Late Sunday night, I decided to treat myself to a glass of whiskey. I dropped three ice cubes into a tumbler and poured myself two fingers of Jameson. Then I sat down in front of my computer, pulled up an online comic and settled in for a relaxing evening.
After a few sips I was fully immersed in the comic's plot line. Thor, Captain America, the Silver Surfer and a dozen more of Earth's migthtiest superheroes had been brainwashed and turned against their fellow teammates. I was beginning to question the ultimate fate of the Marvel universe when an ice cube slid up against my lip. My glass was empty. I decided to pour myself another.

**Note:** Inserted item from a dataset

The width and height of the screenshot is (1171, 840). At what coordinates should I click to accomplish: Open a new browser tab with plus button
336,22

Three whiskeys later the comic book's storyline had grown more convoluted. Where did Dr. Strange come from and why was Professor X so important? I crunched on an ice cube and thought to myself, I am officially loaded. I fell asleep watching my nightstand shudder back and forth.
The next morning I felt sluggish and struggled to focus. I was hungover. Luckily, I had a solution. I decided to go to the gym. I would sweat out my hangover, purge the poison from my system. I ran three miles and afterward I felt … horrible.

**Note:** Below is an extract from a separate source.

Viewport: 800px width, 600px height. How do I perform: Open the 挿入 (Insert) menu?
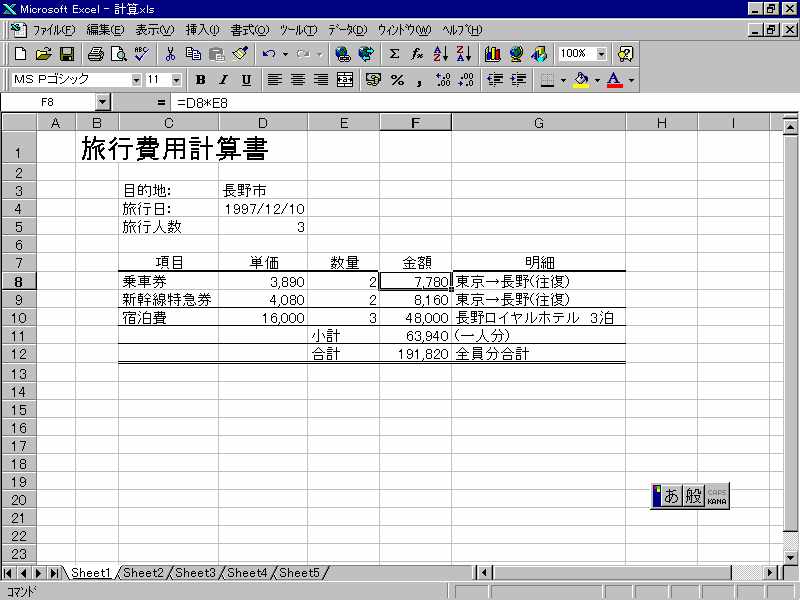point(203,30)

I went into work feeling worse than when I woke up. I was nauseous and had a pulsing headache. I told a friend about my previous night, my ingenious solution and my confusion as to why my exercise fix hadn't worked. He pointed out that getting drunk leaves you dehydrated and that my workout hadn't cleansed my system but exacerbated my problem.
That's how I learned that decadence and personal fitness are a horrible combination. Just like business and pleasure you should never mix hangovers with exercise.